ONE OF the country’s oldest and best-known venues, The 100 Club (cap. 350) in London, has become the first music venue to be given special status, thanks to a new scheme launched by Westminster City Council.
The Oxford Street venue, which has hosted live music since 1942, has been granted 100 per cent business rates relief by its local council, reducing its overhead costs by over £70,000 per year.
“This new business rates relief means we can continue to support the careers of the hundreds of artistes who take to our stage each year,” says Jeff Horton, owner of The 100 Club.
“This is a game changing approach from a local authority in supporting grassroots music venues. I’m grateful to Westminster Council and for the continued support of the Mayor of London and the Night Czar.
“I hope that other local authorities will adopt a similar forward-thinking approach to support the music industry.”

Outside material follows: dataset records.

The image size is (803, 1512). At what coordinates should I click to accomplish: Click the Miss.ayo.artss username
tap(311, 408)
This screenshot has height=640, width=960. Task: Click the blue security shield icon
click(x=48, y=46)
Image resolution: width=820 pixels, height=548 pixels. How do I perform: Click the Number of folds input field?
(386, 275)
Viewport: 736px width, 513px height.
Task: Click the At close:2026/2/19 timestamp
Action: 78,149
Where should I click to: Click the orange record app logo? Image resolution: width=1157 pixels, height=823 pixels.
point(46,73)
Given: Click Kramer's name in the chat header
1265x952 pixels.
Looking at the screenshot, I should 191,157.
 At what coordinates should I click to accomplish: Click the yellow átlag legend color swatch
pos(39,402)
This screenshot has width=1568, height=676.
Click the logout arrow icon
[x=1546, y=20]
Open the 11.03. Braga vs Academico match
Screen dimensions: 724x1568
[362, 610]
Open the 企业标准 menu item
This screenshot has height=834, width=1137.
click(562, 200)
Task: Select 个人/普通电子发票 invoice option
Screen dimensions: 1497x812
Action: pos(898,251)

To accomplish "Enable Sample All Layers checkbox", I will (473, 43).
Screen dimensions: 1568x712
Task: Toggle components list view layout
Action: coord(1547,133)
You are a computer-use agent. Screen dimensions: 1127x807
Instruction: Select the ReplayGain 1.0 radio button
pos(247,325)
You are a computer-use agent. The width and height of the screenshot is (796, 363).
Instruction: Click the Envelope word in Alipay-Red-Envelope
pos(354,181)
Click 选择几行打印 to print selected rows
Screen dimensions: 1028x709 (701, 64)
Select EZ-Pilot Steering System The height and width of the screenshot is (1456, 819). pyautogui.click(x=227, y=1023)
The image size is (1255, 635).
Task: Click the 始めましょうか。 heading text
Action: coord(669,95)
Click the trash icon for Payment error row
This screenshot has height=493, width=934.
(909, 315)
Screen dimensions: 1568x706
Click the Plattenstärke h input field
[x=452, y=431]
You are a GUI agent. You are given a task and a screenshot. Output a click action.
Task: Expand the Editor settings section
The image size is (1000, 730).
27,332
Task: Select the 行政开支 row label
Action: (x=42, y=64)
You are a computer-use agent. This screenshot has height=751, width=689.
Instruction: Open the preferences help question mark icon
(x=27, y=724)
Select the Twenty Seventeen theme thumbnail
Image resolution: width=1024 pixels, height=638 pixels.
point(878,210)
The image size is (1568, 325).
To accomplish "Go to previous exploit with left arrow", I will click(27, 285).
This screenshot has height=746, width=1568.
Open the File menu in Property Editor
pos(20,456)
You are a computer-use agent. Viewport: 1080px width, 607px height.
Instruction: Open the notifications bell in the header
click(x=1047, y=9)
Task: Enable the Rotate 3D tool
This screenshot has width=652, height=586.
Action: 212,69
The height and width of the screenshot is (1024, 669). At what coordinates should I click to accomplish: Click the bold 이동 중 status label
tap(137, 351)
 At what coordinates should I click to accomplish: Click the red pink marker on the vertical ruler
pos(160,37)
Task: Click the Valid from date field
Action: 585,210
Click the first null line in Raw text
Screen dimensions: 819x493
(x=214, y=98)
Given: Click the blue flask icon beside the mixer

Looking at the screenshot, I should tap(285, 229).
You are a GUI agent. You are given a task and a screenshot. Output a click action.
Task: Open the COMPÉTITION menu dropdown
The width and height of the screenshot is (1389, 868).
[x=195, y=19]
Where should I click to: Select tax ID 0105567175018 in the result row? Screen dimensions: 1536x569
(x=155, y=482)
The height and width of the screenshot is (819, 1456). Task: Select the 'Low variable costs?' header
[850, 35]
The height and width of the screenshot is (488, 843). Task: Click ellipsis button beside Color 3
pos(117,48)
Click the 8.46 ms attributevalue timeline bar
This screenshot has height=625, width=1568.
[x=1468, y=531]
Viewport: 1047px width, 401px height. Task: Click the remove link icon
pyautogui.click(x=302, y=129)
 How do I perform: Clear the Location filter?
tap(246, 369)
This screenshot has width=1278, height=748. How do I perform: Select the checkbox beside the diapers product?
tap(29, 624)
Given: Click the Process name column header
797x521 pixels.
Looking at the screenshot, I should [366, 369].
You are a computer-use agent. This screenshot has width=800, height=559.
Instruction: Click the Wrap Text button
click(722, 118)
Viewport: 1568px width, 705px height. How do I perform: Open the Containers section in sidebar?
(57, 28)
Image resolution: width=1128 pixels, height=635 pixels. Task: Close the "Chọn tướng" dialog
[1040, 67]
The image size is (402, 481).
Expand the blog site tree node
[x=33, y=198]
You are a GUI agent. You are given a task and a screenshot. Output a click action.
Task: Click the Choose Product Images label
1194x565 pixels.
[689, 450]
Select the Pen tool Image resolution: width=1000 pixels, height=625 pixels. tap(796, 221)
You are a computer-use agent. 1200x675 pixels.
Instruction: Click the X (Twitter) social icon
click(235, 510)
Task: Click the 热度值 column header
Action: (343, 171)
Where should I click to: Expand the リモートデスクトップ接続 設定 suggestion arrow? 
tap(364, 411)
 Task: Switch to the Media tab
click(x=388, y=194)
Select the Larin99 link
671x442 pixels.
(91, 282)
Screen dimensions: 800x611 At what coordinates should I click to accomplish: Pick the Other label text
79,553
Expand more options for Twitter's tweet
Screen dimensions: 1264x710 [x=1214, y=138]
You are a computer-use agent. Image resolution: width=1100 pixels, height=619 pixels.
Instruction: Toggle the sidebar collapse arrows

A campaign was launched over a decade ago to help secure the long-term viability of the venue, with artistes such as Sir Paul McCartney backing a fund-raising campaign.
Westminster councillor Tim Barnes, lead member for Soho, helped push the new policy through using Localism Relief, the council’s power to define businesses they think are particularly important and deserve relief.
“If you let a venue like The 100 Club go, you wouldn’t be able to replicate 75 years worth of the most impressive music heritage, even if you replaced it with several new venues,” Barnes tells LIVE UK.
“We look at all venues on a case-by-case basis and see what sort of help might best fit them, given the pressures they’re under. We hope it’s something other parts of London will adopt, as well as cities with rich music scenes like Manchester and Liverpool.”
Under the plans, music venues in Westminster could benefit from up to 100 per cent business rates relief if the property’s prime purpose is as a grassroots music venue and the organisation occupying the property and liable for business rates, must be not-for-profit.
The venue must also be on the Greater London Authority (GLA) register of grassroots music venues and, although any such venue in the borough could be assisted if they meet the criteria, the scheme primarily aims to support venues in the Soho area.
“This is the first time that special status has been awarded to a music venue and it is a great example of what can be done to support venues in our city,” says London’s Night Czar Amy Lamé. “I urge other local authorities to work with us to support venues in their boroughs and help boost London’s vibrant nightlife.”
Among the artistes who have performed at the venue over the decades are the Rolling Stones, The Sex Pistols and Oasis.